Residuals should be bound to df.

Petuntse answered 2/12, 2012 at 19:6 Comment(1)
Similar questions here and here.Buffer
G
0
"[<-"(df, !is.na(df$X), "res", residuals(lm(Y ~ X,data=df,na.action=na.omit)))

will do the trick.

Grizel answered 2/12, 2012 at 19:44 Comment(2)
Can you explain this? What is "[<-"?Raver
@BrandonBertelsen The function "[<-"(x1, x2, x3, x4) is similar to x1[x2, x3] <- x4 but leaves x1 unchanged and returns a new object.Grizel
B
10

Simply change the na.action to na.exclude:

residuals(lm(Y ~ X, data = df, na.action = na.exclude))

na.omit and na.exclude both do casewise deletion with respect to both predictors and criterions. They only differ in that extractor functions like residuals() or fitted() will pad their output with NAs for the omitted cases with na.exclude, thus having an output of the same length as the input variables.

(this is the best solution found here)

Buffer answered 31/7, 2013 at 18:23 Comment(1)
This is the general solution you're looking for, the one that works with missings in any number of predictors or DV, with lm and lme4.Hypomania
R
2

Using merge, or join.

N <- 100 
Nrep <- 5 
X <- runif(N, 0, 10) 
Y <- 6 + 2*X + rnorm(N, 0, 1) 
X[ sample(which(Y < 15), Nrep) ] <- NA
df <- data.frame(X,Y)

df$id <- rownames(df)

res <- residuals(lm(Y ~ X,data=df,na.action=na.omit))
tmp <- data.frame(res=res)
tmp$id <- names(res)

merge(df,tmp,by="id",sort=FALSE,all.x=TRUE)

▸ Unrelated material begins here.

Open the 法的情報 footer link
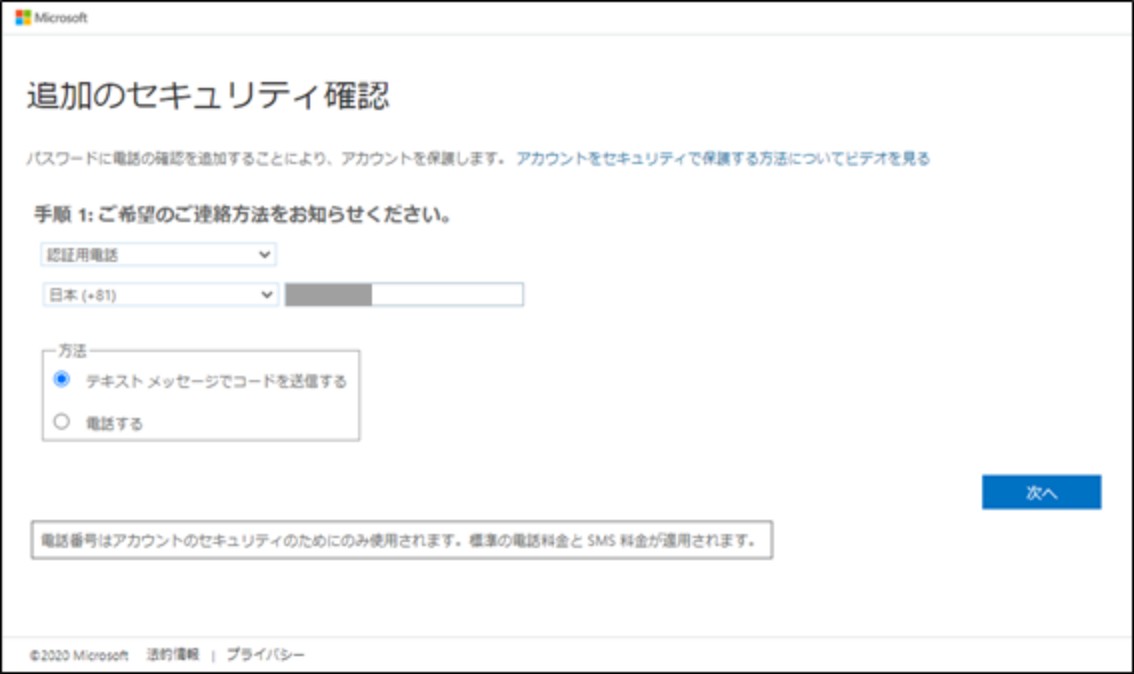1134x674 pixels. coord(173,655)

If you need to maintain the order. Use join() from the plyr package:

library(plyr) 
join(df,tmp)
Raver answered 2/12, 2012 at 19:19 Comment(2)
couldn't this code be simplified by merging by row names?Buffer
There is much much simpler solution, see my answerBuffer
A
0

This maybe could be solution, but, first, you do not need c() in data.frame

df <- data.frame(X,Y)
df$Res[!is.na(X)]<-residuals(lm(Y ~ X,data=df,na.action=na.omit))
Altricial answered 2/12, 2012 at 19:15 Comment(3)
This duplicates residuals. Rather than appending NARaver
I've removed the c() in data.framePetuntse
What if Y is NA? What if another predictor variables is NA? Not very robust to this, thus probably not a way to go.Buffer
G
0
"[<-"(df, !is.na(df$X), "res", residuals(lm(Y ~ X,data=df,na.action=na.omit)))

will do the trick.

Grizel answered 2/12, 2012 at 19:44 Comment(2)
Can you explain this? What is "[<-"?Raver
@BrandonBertelsen The function "[<-"(x1, x2, x3, x4) is similar to x1[x2, x3] <- x4 but leaves x1 unchanged and returns a new object.Grizel
T
0
N <- 100 
Nrep <- 5 
X <- runif(N, 0, 10) 
Y <- 6 + 2*X + rnorm(N, 0, 1) 
X[ sample(which(Y < 15), Nrep) ] <- NA
df <- data.frame(X,Y)

R.all=as.numeric(rep(NA,length(X)))  # numeric vector with missing values
res=residuals(lm(Y ~ X,data=df,na.action=na.omit))  
i=as.numeric(names(res)) # vector locations of non-missing residuals
R.all[i]=res;R.all     # assign residuals to their correct positions.